Submitting Authors: @voremargot , Hatef Rahmani, @gauthampughaz @Anahita97

Repo Link: https://github.com/UBC-MDS/forest-fire-area-prediction-group-2 Report Link: https://github.com/UBC-MDS/forest-fire-area-prediction-group-2/blob/dev/reports/Final_report.md

Summary: We have created a simple prediction model to predict the size of forest fires using weather and soil moisture properties. We explore a data set from northeastern Portugal that contains spatial features, temporal features, soil moisture indices, and weather features to predict the size of wildfires within the Montesinho natural park. We create a Support Vector Regression (SVR) model using the soil moisture variables, temperature, relative humidity, wind, spatial coordinates, and season. After removing outliers using Cook’s Distance method, we optimize our model using mean absolute area (MAE) and root mean square error (RMSE).
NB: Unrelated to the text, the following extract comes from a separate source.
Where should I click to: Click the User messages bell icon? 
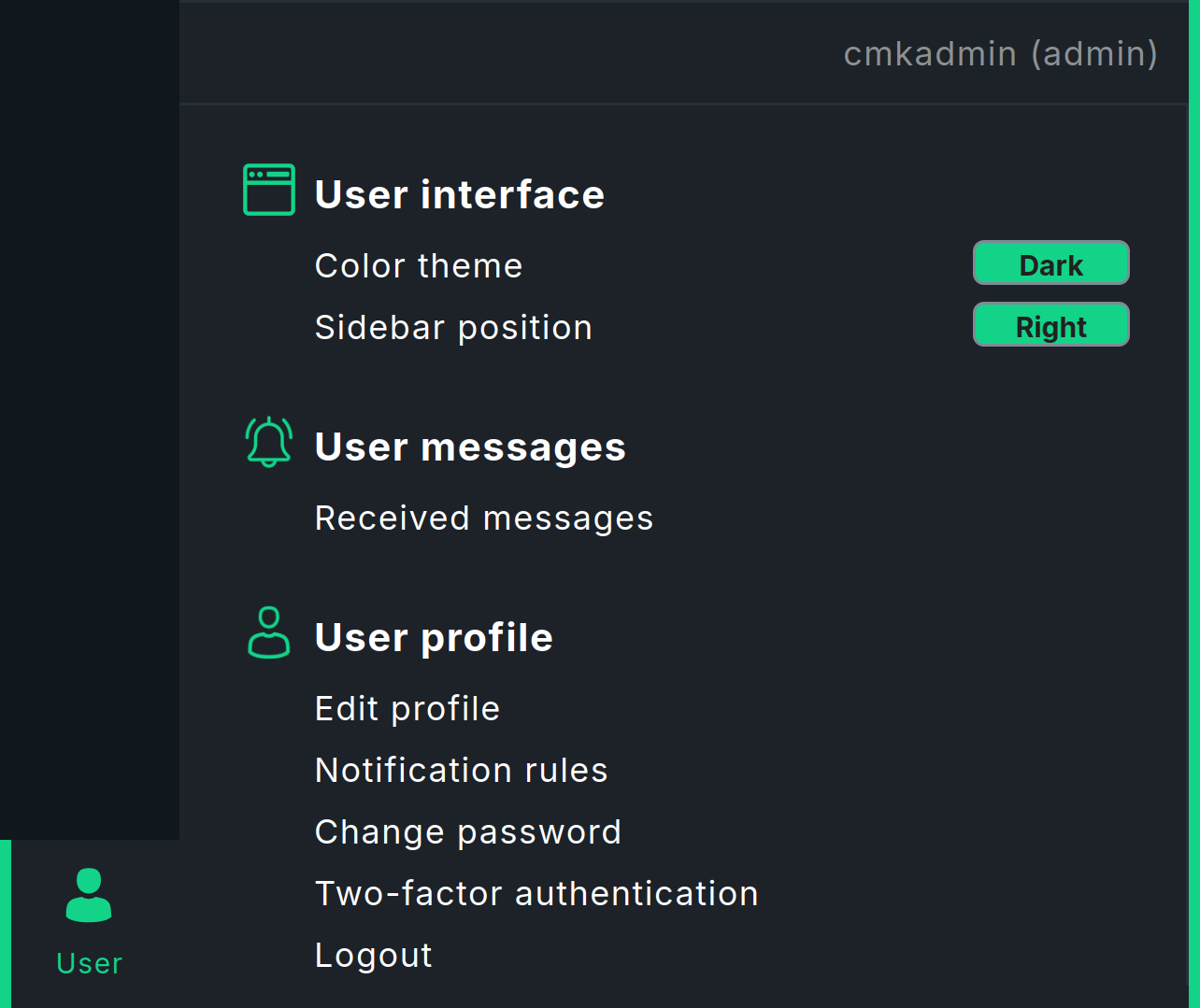(268, 441)
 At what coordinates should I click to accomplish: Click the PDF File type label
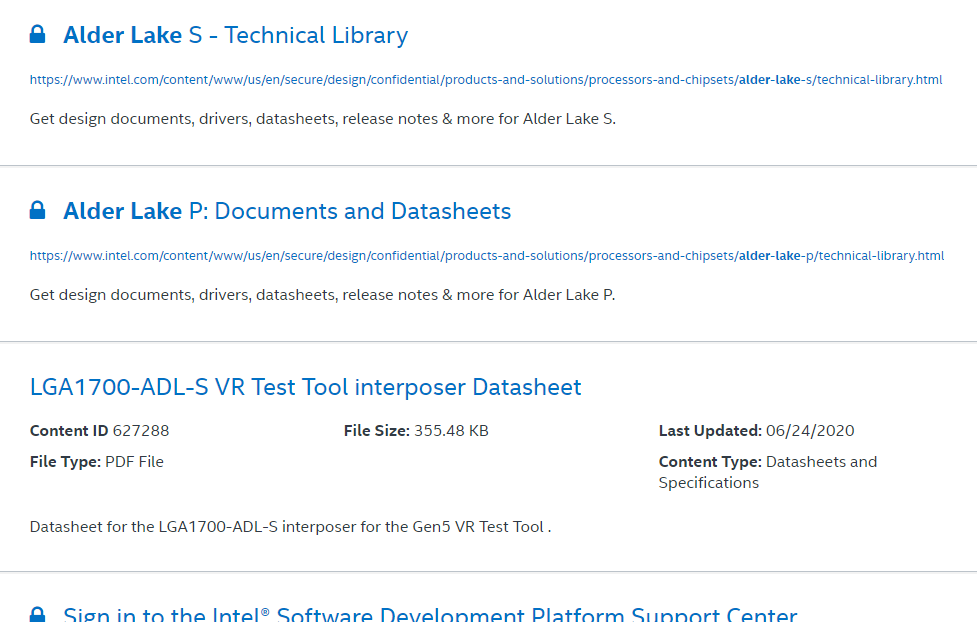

Our optimized model, with C = 1.88 and γ = 0.48, produces a MAE of 8.686 and an RMSE of 28.46 on the unseen test data set, which is good for our area burned values which range from 0 to 1,090 ha.

Editor: @flor14 Reviewer: @Luming-ubc @mahsasarafrazi Aldo de Almeida Saltao Barros Daniel King

[x] I agree to abide by MDS's Code of Conduct during the review process and in maintaining my package should it be accepted.

Data analysis review checklist

Reviewer: @Luming-ubc

Conflict of interest

[x] As the reviewer I confirm that I have no conflicts of interest for me to review this work.

Code of Conduct

[x] I confirm that I read and will adhere to the MDS code of conduct.

General checks

[x] Repository: Is the source code for this data analysis available? Is the repository well organized and easy to navigate?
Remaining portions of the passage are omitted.